Pixel coordinate grounding data
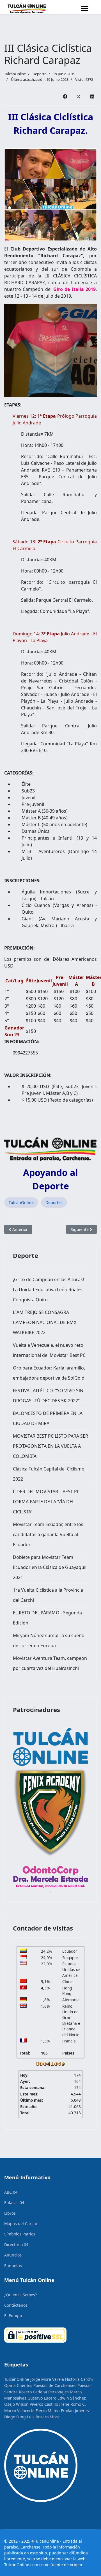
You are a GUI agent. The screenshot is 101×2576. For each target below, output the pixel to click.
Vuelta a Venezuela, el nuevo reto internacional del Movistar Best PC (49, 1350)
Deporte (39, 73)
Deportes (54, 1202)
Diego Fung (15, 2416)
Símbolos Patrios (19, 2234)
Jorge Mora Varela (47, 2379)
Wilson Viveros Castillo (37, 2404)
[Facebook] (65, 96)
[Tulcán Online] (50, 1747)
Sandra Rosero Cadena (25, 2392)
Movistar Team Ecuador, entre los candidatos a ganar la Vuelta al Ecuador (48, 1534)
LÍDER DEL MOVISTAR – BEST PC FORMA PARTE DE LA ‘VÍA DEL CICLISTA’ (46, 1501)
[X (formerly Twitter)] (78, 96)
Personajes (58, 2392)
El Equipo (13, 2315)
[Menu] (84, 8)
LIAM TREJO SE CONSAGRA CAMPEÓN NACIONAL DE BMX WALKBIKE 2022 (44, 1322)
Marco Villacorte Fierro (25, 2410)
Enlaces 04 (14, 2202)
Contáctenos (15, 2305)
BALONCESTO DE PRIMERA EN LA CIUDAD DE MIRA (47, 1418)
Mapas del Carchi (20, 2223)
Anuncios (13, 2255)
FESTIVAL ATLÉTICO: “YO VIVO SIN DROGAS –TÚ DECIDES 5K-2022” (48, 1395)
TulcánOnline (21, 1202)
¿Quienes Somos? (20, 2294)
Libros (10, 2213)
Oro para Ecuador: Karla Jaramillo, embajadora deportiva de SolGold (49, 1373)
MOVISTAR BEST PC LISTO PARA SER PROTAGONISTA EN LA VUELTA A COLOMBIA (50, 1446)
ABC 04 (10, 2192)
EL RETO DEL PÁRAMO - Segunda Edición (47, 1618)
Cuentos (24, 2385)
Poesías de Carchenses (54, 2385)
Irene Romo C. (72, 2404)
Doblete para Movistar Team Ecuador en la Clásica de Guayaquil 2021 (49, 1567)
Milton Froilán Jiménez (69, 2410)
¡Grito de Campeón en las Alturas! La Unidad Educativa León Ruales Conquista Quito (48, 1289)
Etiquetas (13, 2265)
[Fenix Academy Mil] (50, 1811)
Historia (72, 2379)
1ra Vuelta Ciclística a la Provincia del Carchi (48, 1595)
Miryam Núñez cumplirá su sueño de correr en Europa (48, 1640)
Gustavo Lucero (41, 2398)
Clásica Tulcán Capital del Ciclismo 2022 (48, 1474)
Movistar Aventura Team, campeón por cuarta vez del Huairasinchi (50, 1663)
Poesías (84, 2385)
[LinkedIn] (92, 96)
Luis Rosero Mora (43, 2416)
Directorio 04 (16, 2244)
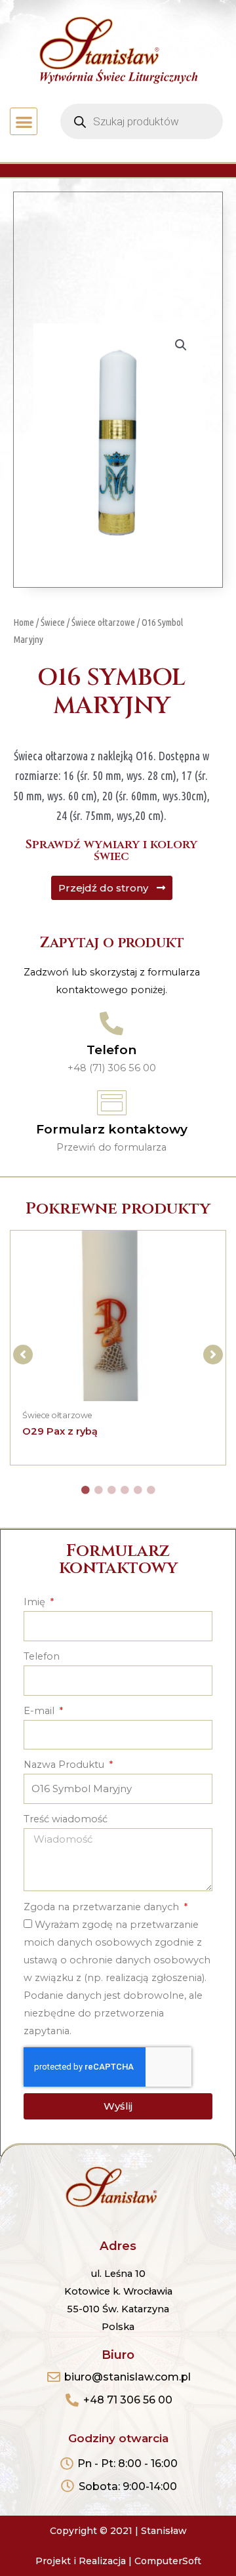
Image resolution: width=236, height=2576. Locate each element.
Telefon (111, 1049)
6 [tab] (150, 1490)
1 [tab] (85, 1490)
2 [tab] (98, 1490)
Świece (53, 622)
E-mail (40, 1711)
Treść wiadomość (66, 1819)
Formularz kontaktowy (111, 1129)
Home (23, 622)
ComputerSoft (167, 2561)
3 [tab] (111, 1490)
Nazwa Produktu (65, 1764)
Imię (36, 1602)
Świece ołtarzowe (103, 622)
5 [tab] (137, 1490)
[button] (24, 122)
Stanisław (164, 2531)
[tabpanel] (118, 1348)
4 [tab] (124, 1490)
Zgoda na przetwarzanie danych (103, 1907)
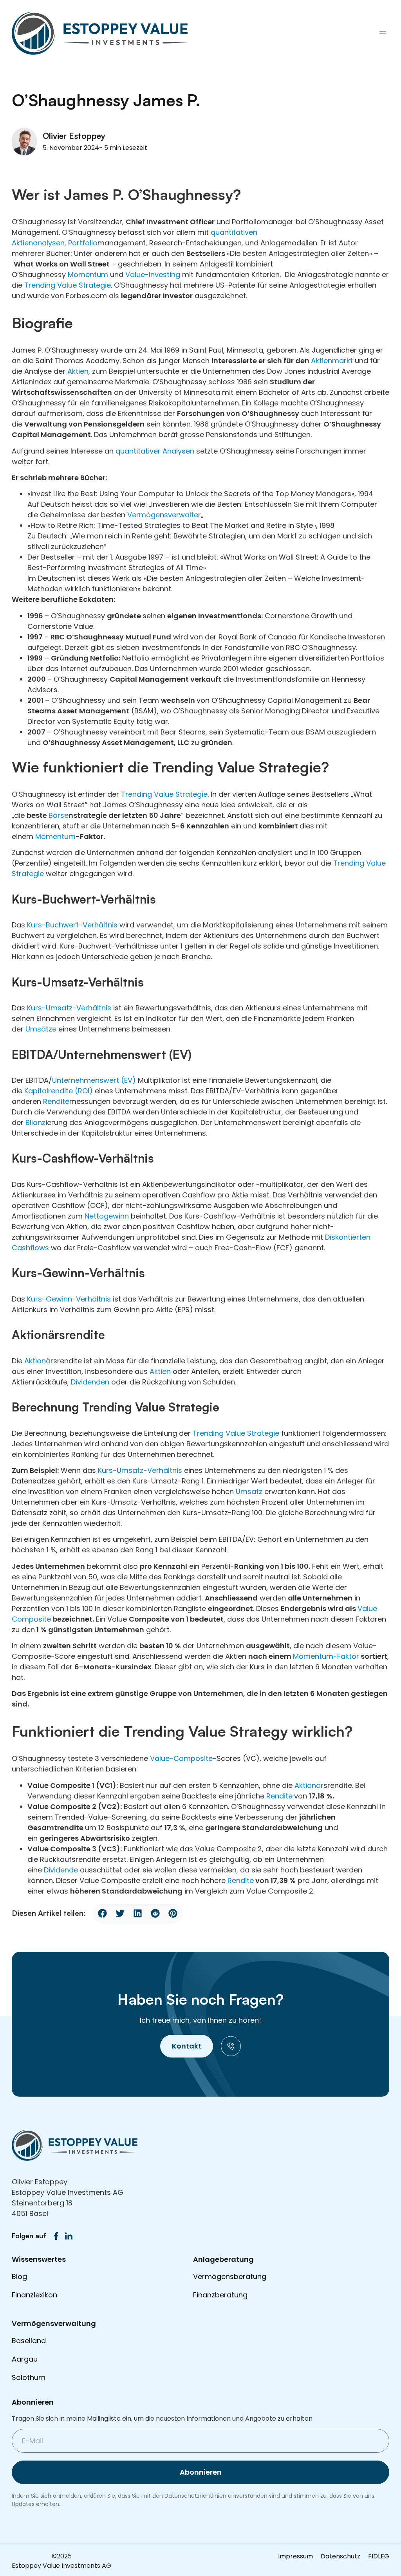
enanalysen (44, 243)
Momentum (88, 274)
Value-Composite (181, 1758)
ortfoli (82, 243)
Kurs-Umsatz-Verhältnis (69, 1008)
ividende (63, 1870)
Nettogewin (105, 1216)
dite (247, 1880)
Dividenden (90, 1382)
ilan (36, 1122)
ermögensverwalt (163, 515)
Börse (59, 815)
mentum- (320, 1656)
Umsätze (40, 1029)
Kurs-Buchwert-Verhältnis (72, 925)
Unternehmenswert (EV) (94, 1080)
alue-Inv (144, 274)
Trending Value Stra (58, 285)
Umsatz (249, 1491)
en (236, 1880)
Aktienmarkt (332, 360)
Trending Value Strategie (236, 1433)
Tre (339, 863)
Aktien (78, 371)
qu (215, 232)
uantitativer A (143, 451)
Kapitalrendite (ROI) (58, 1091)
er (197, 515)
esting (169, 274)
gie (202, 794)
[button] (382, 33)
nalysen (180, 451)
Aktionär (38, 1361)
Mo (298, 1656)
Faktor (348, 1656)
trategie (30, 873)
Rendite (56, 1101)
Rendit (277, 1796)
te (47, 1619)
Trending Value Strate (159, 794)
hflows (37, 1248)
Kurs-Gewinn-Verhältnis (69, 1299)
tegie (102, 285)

→ Aim of the task
Line count for "Kurs": count the lines in the records above that hold this word, and give only the number.

→ Output
3